Listed entries: Begin
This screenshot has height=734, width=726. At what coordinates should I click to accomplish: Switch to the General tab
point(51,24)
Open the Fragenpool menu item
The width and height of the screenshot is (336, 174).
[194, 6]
Listed entries: End
◆ Your goal ◆
Return every entry exactly; no line may be missing.

◆ Solution below ◆
This screenshot has height=734, width=726. At what coordinates should I click to accomplish: Switch to the General tab
point(51,24)
Open the Fragenpool menu item
The width and height of the screenshot is (336, 174).
[194, 6]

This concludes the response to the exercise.